The movement of plates has caused the formation and breakup of continents over time, including occasional formation of a supercontinent that contains most or all of the continents.
The supercontinent Rodinia is thought to have formed about 1000 million years ago
and to have embodied most or all of Earth's continents, and broken up into eight continents around 600 million years ago. The eight continents later re-assembled into another supercontinent called Pangaea;
Pangea eventually broke up into Laurasia (which became North America and Eurasia)
and Gondwana (which became the rest).
;Related article
*List of tectonic plates
==History and impact==
=== Continental drift ===
''Continental drift'' was one of many ideas about tectonics proposed in the late 19th century and early 20th century. The theory has been superceded by and the concepts and data have been incorporated within plate tectonics.
By 1915 Alfred Wegener was making serious arguments for the idea with the first edition of ''The Origin of Continents and Oceans''. In that book he noted how the east coast of South America and the west coast of Africa looked as if they were once attached. Wegener wasn't the first to note this (Francis Bacon and Snider-Pellegrini preceded him), but he was the first to marshal significant fossil and paleo-topographical and climatological evidence to support this simple observation. However, his ideas were not taken seriously by many geologists, who pointed out that there was no apparent mechanism for continental drift. Specifically they did not see how continental rock could plow through the much denser rock that makes up oceanic crust.
In the early 1940s, Maurice Ewing seismically tested the Atlantic edge of the North American continental shelf, and found a granitic layer dropped down to the basaltic ocean floor. If the continent had been torn from Europe and was plowing through the ocean bottom, the edge of the continental shelf should have marked the end of granitic rocks. Later studies aboard the ''Atlantis'' found that ocean bottom was not smooth, which suggested it was much stronger than if continents could push it aside.
Beginning in the 1950s, scientists, using magnetic instruments (magnetometers) adapted from airborne devices developed during World War II to detect submarines, began recognizing odd magnetic variations across the ocean floor. This finding, though unexpected, was not entirely surprising because it was known that basalt -- the iron-rich, volcanic rock making up the ocean floor-- contains a strongly magnetic mineral (magnetite) and can locally distort compass readings.
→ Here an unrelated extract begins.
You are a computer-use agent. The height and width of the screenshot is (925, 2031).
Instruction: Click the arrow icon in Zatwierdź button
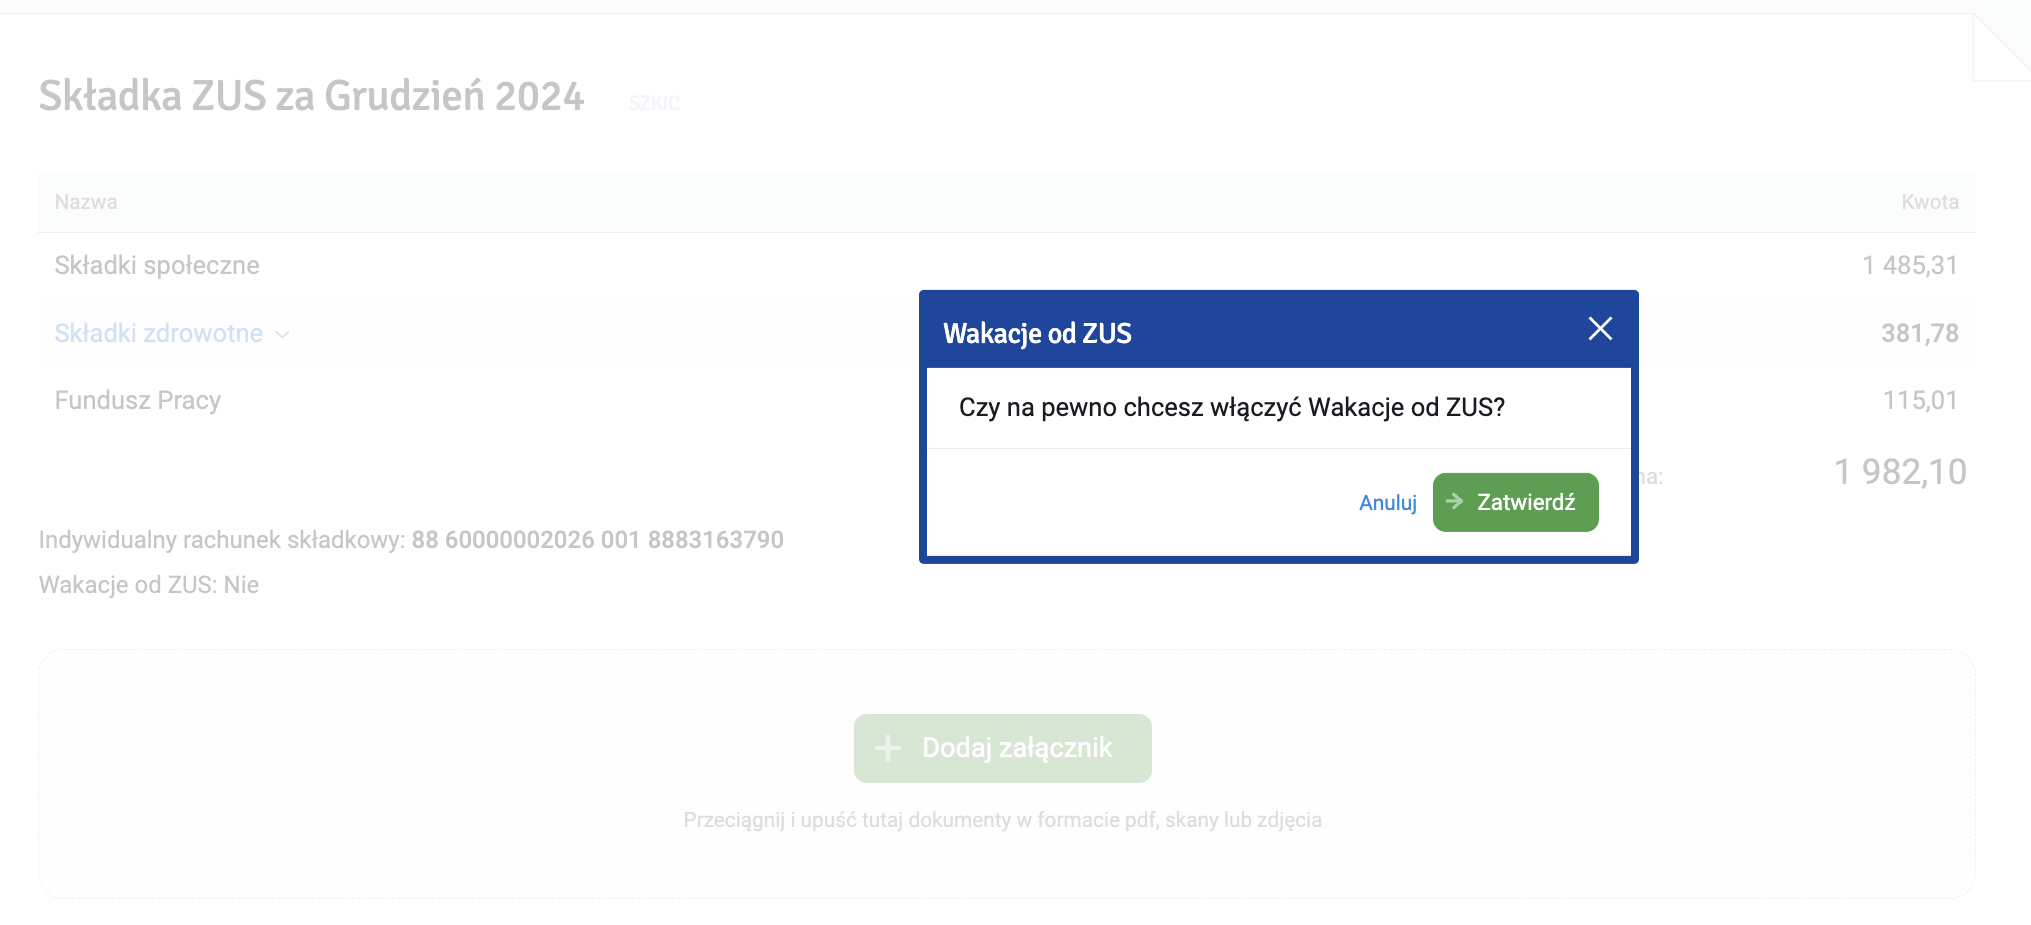(1455, 501)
This distortion was recognized by Icelandic mariners as early as the late 18th century. More important, because the presence of magnetite gives the basalt measurable magnetic properties, these newly discovered magnetic variations provided another means to study the deep ocean floor. When newly formed rock cools, such magnetic materials recorded the Earth's magnetic field at the time.
As more and more of the seafloor was mapped during the 1950s, the magnetic variations turned out not to be random or isolated occurrences, but instead revealed recognizable patterns. When these magnetic patterns were mapped over a wide region, the ocean floor showed a zebra-like pattern. Alternating stripes of magnetically different rock were laid out in rows on either side of the mid-ocean ridge: one stripe with normal polarity and the adjoining stripe with reversed polarity. The overall pattern, defined by these alternating bands of normally and reversely polarized rock, became known as magnetic striping.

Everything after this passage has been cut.